Les ex-PCF

Le plus grand parti de France

Jacques  Scheibling (né à Kuttolsheim (Bas-Rhin) le 20 octobre 1936), dernier né d’une fratrie de treize enfants, fréquente l’école élémentaire de Senozan (Saône-et-Loire), avant de faire toutes ses études secondaires au lycée Lamartine de Mâcon.

Membre BF Isère

Quitte le PCF en 86-89

Son père, d’une famille alsacienne, employé civil du Génie militaire, se marie en Suisse, avec Elvire Saucy, très catholique.

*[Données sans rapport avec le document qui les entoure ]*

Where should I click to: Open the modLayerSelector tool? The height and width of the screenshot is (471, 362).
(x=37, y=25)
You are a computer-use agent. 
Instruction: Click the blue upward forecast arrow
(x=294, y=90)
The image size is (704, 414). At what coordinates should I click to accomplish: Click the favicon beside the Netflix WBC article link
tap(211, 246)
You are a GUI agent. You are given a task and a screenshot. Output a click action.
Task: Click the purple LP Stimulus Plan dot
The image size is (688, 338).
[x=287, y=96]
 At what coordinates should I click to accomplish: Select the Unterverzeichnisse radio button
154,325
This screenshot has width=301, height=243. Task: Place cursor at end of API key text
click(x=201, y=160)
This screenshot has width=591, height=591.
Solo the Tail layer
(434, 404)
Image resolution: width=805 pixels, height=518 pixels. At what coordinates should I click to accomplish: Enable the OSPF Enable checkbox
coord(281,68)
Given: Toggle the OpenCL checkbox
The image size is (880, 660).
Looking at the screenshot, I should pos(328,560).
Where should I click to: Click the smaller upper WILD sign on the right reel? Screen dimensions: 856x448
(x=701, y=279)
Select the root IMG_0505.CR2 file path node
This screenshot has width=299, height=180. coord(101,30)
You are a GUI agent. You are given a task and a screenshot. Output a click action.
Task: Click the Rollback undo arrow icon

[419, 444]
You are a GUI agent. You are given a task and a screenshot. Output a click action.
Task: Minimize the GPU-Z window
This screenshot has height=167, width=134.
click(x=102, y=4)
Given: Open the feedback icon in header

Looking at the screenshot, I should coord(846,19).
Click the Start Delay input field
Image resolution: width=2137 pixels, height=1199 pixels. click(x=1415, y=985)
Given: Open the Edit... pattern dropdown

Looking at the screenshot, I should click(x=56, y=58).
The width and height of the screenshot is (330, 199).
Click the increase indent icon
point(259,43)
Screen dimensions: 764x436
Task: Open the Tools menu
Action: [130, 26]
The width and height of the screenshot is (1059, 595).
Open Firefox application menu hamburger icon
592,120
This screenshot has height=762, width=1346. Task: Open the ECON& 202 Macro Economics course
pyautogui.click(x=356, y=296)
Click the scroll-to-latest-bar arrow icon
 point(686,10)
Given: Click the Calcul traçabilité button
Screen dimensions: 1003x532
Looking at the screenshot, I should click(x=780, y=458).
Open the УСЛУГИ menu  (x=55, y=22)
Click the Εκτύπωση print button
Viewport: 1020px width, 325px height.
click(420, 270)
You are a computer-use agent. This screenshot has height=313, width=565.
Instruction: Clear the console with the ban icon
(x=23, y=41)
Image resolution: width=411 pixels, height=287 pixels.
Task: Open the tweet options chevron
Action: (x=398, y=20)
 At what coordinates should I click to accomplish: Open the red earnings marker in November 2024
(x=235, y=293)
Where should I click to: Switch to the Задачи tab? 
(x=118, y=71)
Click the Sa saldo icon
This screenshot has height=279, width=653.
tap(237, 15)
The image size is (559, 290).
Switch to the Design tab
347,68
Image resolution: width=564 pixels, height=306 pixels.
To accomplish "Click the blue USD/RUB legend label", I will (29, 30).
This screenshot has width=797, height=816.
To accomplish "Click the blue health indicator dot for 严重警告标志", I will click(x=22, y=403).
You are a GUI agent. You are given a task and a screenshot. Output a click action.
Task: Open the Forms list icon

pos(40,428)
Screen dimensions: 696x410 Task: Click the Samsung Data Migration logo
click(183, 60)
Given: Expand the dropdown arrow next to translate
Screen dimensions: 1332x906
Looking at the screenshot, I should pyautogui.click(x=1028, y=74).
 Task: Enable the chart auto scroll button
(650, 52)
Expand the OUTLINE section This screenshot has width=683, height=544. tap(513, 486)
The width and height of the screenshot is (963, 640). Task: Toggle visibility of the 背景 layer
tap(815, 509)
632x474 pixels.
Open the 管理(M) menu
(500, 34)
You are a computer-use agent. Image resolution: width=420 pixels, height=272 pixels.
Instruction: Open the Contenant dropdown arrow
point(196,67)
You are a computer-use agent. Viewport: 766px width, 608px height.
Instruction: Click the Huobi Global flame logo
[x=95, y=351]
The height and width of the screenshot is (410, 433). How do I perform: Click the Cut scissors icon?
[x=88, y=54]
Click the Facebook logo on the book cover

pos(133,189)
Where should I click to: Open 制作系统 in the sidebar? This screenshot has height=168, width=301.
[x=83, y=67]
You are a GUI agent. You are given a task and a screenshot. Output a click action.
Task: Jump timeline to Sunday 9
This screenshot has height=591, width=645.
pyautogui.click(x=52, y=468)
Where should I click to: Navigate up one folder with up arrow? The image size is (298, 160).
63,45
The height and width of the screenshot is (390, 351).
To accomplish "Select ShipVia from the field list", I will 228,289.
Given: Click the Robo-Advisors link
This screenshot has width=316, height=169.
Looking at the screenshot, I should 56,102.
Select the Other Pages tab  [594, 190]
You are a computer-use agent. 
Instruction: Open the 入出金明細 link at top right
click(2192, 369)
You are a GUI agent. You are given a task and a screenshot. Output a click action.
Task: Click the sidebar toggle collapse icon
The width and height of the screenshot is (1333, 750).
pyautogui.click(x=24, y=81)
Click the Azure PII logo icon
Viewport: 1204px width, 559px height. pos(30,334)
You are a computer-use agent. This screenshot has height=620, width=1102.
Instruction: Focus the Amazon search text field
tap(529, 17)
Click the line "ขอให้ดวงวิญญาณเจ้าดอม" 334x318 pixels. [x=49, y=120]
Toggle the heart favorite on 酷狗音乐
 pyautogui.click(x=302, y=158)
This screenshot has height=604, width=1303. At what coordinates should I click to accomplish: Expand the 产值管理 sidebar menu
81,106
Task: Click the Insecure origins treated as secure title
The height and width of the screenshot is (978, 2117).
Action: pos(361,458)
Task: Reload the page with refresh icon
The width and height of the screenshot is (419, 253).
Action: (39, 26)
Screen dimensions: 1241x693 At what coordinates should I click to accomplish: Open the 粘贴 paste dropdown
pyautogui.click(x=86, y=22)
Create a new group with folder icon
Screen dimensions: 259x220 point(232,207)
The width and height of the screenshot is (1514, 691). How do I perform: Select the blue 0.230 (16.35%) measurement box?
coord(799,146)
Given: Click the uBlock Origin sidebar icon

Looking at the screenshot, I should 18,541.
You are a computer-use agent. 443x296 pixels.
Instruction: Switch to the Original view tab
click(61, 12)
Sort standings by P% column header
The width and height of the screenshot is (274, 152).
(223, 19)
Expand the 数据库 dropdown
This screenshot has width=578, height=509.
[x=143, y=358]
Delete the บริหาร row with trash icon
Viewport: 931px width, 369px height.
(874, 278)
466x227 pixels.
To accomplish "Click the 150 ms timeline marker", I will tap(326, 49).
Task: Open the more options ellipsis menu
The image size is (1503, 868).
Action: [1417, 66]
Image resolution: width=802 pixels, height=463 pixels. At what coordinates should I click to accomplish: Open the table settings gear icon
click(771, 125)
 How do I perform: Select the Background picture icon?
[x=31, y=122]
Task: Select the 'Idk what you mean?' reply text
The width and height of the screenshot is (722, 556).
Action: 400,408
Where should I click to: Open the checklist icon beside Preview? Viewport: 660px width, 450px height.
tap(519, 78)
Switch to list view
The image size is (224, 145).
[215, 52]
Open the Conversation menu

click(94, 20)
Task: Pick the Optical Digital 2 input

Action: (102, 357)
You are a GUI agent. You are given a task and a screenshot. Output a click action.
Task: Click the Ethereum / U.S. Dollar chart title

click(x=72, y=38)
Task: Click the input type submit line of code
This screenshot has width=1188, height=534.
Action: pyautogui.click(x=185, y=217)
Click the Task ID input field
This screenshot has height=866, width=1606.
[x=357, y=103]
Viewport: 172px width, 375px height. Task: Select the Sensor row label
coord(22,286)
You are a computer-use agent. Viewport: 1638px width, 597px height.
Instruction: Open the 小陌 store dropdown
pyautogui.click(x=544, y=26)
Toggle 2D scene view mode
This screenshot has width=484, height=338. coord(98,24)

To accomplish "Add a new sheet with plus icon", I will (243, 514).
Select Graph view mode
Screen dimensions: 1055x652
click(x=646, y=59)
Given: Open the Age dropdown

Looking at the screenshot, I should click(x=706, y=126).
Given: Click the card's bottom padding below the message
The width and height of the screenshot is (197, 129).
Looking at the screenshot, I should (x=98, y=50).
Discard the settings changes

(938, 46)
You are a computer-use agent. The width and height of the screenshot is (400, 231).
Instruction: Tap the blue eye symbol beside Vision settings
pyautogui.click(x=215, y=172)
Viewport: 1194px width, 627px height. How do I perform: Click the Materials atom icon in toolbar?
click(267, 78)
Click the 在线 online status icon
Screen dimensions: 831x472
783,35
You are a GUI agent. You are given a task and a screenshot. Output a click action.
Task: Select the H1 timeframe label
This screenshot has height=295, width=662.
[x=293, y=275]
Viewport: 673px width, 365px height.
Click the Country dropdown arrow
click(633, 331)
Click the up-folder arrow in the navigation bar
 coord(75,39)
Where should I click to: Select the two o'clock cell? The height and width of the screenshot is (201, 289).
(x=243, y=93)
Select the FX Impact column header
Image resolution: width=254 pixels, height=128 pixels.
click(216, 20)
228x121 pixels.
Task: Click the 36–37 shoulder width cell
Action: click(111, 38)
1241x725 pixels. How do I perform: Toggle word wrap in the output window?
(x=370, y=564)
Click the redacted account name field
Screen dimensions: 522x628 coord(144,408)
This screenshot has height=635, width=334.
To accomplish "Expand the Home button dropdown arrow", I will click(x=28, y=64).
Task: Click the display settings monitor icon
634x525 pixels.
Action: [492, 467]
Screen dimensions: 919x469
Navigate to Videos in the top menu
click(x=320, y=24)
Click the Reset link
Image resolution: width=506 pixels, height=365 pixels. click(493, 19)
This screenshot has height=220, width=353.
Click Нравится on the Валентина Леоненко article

Après l’obtention de son bac en 1954, Jacques Scheibling suit des études de lettres à la Faculté de Lyon, tout en étant surveillant à Nantua (Ain).

Par opposition à son milieu familial, il abandonne progressivement la religion et se tourne vers le marxisme. En 1955, il adhère au Syndicat national de l’enseignement secondaire et au Parti communiste français.

Il participe aux mobilisations du Mouvement de la Paix et à la lutte contre la CED (Communauté européenne de défense) et surtout aux manifestations contre le départ du contingent en Algérie en 1956.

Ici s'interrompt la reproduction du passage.